Do weird things happen on Facebook? Sure. Occasionally, you’ll get a call from a 90210 star in the middle of dinner – because of Facebook (holla). Sometimes you’ll also find people being cruel to your friends. That’s what unfriending is for – I have no time for that shit. Do people post really personal things that you would rather not know? Sure, but ignore it. People are people and not caring about the mundane things they post, I find cold. Do I post boring status updates? Probably every day. Is it important that my Facebook universe know that I’m baking with Emmy? No. Is it a deep, meaningful, spiritually enlightened post? No. But it might be the highlight of my day. Just because something might seem insignificant to you doesn’t mean it is to the poster. Don’t be so quick to dismiss.

Don’t like the various games people play on Facebook? There’s an easy fix for that.

Expecting the vehicle of Facebook to lead to deep meaningful relationships is like going to a gym and getting frustrated that you’re still fat. You can’t tell me that a treadmill is ineffective while you’re standing next to it. Sure, you see the shiny buttons but have you even turned it on? I will admit that I’m sad that the 52 People group has been left without an administrator & little interaction to begin with. Without a leader, groups will fail – even in Facebook.

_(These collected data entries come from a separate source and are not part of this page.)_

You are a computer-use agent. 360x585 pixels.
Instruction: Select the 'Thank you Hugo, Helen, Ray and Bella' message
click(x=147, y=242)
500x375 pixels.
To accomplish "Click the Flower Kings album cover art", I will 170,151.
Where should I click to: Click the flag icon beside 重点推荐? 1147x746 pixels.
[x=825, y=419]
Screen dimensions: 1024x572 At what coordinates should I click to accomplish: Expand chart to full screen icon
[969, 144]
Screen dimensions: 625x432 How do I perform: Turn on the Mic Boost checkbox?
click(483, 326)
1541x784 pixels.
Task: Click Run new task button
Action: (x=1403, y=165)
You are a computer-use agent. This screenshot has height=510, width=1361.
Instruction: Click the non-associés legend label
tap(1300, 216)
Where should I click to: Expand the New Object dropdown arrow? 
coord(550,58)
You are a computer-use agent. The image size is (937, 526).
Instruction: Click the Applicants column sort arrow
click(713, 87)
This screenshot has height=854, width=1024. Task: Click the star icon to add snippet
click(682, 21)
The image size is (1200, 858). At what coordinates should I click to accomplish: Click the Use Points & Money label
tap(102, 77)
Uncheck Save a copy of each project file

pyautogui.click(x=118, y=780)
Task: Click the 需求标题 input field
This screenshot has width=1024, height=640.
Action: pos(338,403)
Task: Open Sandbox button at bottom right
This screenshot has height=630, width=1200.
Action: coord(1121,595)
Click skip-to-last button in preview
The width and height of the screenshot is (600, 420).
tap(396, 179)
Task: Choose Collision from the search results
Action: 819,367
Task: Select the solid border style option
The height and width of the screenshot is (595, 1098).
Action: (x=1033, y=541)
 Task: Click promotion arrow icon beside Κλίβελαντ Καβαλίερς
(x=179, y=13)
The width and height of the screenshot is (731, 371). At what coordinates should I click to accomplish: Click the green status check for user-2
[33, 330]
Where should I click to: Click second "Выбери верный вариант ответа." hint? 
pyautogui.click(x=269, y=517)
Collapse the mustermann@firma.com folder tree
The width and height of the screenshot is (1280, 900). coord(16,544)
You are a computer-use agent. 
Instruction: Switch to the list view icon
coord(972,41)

Facebook is the car, not the destination. If you can’t keep up with 600 friends, then don’t have 600 friends. Your network can be as large or small as you wish. Have to dig deep into the recesses of your brain to remember who this person is that’s friend requesting you? Then a polite reply of “thanks for finding me, but I keep my profile very private and restricted to family only. Please email me and maybe we can catch up over coffee some time”. Now, there’s a social experiment. I think you would’ve been surprised with the outcome if you stepped out of your Facebook comfort zone and used it as a tool to deeper relationships rather than a voyeur via News Feed – can’t judge a party from the couch.

This all comes from someone who can’t use her Blackberry to save her thumbs – you don’t need to be tech savvy to use Facebook and have it meet personal, business and superficial needs.

I love you dude, but somewhere there’s a baby crying a puddle of bathwater.